I have carried my journals, in a large Rubbermaid container, for 30 years, through more than 20 moves across city, county, and state lines. They are all different sizes and shapes. Unlike some people who journal, they weren’t organized by season with clear consecutive dates making each entry.
My process is something like this. I always have a journal with me, but I usually grab whichever one fits my mood, my mode of transportation, and the size of my pocket. My journals contain stories of the events of my days, as well as quotes from sermons I’ve heard, snatches of conversations, poetry, lists, ideas, books I want to read, lyrics. You get the idea. I wrote all these things in whichever journal was handy, by hurriedly opening it to any page, and writing in whatever direction seemed best.
Like so many things we get in the habit of doing, what started as a good way to capture the events of my life turned into a beast of burden that was too precious to pitch and too overwhelming to organize.
I took about half of my journals on my spiritual retreat in February. On my first meeting with my spiritual director there, I told her about them, the anxiety they caused, and my absolutely stuckness on what to do with them now. I told her that part of my plan for my six-day retreat was to start working through them and transcribing those portions that I wanted to keep into something more manageable.
Transcribing.
What I wanted to keep.
30+ years of it.
That’s when she suggested I consider this passage from Luke:
10 “…Jesus was teaching in one of the synagogues on the Sabbath, 11 and a woman was there who had been disabled by a spirit for eighteen years. She was bent over and could not straighten herself up completely. 12 When Jesus saw her, he called her to him and said, “Woman, you are freed from your infirmity.” 13 Then he placed his hands on her, and immediately she straightened up and praised God.”

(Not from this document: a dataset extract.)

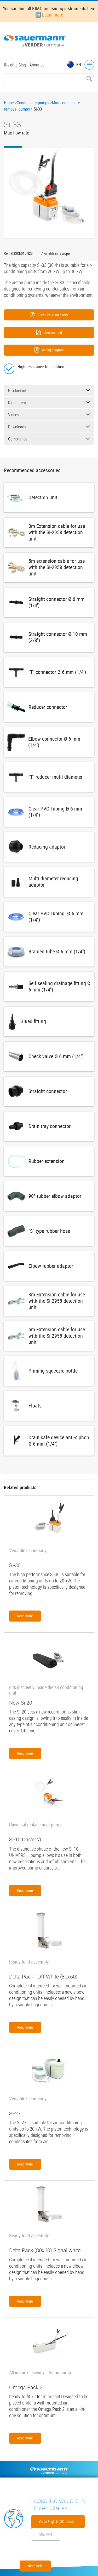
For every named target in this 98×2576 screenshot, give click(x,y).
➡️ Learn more (49, 15)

–Luke 13:10-13 (New English Translation)
After telling this story from Luke, she asked me: “Is it possible that you could just … let them all go? Do you think you might be like the woman in this story from Luke…weighed down by all the things you’ve been carrying? What would happen if you just…let them go?”
I was horrified. ‘Of course I can’t just let them go,’ I thought. ‘If I could do that, I would have done that by now!’
But that night as I sat by the fireplace in this quiet place, I reflected on the image of the woman bent-over for eighteen years, and gradually I began to see the wisdom of her suggestion.
In the end, here’s what happened: I realized that 18 years ago for me coincided with 2001: the year I was an intern, and my father died, unexpectedly, and the twin towers came down. I thought about key events that have taken place in the last 18 years, and I realized there were many things I really could, and wanted to, let go.
Emboldened by this epiphany, I decided to take a look into one of the smallish journals with the idea that maybe it would be filled with terrible things and I’d be able to easily let it go, preferably in a rite involving a firepit and matches. But when I began to read it, what I found surprised me: these words I had been carrying fell into two basic categories: things I had recorded that seemed just, silly, that didn’t need the drama of flames, but were easily torn up and discarded, and words and stories that warmed my very soul because they reminded me either of an event that was holy or happy or because in reading it I realized just how far I had come since it happened.
In the end, I found a process I’m now using to work through my journals and I am slowly transforming them from stacks of heavy pages that weighed me down to something like a quilt in which the pages are the patches of fabric, the words are the threads, and the end result, I hope, will be a sort of art that brings beauty to those who read it, and has the ability to keep me warm.
This Lent, I invite you into a similar process. Maybe the thing you’ve been dragging around isn’t journals, but I’m going to guess that everyone has something they find it difficult to either get rid of or work with. Imagine how much lighter you might feel if you were able to find a new way to look at whatever has been weighing you down, and find a new way to deal with it—a way that turns it from a burden to a blessing.
Imagine if we each found a way to unburden ourselves from things we’ve accumulated that no longer serve us well, and repurpose them into something that makes us feel lighter, freer, and more open to whatever beckons to us now and in the days to come.